Laura has studied, worked and volunteered at some magnificent coral reefs around the world. She commented on how the ‘people, place and activities’ were factors that contributed to great experiences and her chosen diverse top 3 were the Philippines were she learnt to dive in the year 2000, the Great Barrier Reef prior to the bleaching and the Red Sea in 2002. Other places worth mentioning are the years she spent working and volunteering in Mexico, Spain, Tonga, the Cayman Islands and the UK.
Laura’s research considers the influence of coral community composition on the structure and function of reef fish assemblages. Shifts in coral communities have been recorded due to different disturbances including climate change and pollution, leading to reefs dominated by more stress resilient and/or weedy species.
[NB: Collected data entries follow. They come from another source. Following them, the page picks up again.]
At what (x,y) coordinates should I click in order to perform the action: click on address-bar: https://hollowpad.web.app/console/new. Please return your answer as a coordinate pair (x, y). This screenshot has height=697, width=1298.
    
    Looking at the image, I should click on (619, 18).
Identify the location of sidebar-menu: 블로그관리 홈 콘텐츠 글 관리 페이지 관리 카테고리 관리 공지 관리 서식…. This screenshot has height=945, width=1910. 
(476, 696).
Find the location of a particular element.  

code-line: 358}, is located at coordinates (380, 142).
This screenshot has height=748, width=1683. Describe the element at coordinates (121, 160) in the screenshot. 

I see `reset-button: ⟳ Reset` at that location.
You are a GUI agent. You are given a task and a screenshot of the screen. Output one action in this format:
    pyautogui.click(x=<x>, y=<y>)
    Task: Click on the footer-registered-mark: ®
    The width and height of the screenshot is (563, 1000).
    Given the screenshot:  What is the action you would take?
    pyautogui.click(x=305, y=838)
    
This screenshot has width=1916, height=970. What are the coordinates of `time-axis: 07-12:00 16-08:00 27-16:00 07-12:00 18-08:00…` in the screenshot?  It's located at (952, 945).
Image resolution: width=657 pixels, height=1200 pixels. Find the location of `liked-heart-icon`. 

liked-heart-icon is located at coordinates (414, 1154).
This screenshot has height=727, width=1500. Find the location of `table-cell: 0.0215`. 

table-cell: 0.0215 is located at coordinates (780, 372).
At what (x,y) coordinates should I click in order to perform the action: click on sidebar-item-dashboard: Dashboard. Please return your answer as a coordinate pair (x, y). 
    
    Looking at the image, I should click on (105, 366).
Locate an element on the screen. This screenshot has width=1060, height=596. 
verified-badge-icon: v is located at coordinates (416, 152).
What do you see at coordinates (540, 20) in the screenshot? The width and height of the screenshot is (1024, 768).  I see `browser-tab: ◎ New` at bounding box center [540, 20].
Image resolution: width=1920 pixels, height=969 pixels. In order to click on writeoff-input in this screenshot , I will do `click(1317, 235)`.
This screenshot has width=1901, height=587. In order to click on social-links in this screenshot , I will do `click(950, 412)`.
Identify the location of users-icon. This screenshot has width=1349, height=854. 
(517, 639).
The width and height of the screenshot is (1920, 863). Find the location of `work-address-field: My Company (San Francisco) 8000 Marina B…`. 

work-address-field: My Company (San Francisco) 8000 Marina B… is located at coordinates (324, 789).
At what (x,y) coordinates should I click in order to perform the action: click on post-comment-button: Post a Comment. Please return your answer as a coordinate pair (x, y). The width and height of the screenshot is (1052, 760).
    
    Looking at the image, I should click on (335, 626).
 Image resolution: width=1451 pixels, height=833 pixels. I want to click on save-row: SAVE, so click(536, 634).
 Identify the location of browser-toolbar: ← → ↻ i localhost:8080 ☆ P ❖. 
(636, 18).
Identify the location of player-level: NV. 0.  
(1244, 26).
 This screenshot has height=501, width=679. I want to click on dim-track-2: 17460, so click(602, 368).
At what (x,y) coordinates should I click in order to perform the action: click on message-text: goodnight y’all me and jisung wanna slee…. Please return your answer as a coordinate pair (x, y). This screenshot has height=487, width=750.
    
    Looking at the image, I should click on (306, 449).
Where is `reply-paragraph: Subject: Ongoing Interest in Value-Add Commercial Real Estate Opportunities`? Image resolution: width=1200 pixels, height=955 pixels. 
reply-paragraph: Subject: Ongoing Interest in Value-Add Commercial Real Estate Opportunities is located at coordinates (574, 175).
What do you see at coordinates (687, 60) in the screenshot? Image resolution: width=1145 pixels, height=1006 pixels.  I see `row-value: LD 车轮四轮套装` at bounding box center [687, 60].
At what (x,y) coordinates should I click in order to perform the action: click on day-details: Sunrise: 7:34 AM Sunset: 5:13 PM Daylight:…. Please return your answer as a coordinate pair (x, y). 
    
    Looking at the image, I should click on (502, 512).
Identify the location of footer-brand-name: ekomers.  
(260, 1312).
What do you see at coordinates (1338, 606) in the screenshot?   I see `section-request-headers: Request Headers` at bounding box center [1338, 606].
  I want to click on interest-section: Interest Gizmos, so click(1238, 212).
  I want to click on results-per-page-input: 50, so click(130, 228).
These changes will have knock-on effects on the fish that use corals for food and refuge, but these impacts remain largely unknown.
Laura’s project aims to assess how different coral assemblages influence (a) structural complexity at multiple within-reef scales, (b) the functional structure and size-spectra of associated fish communities, and (c) herbivory, a key ecosystem process.
Challenges Laura has encountered in her research has been ‘the recent coral bleaching event’ which meant adapting her research study, and ‘Cyclone Nathan (which) knocked out a whole research site’.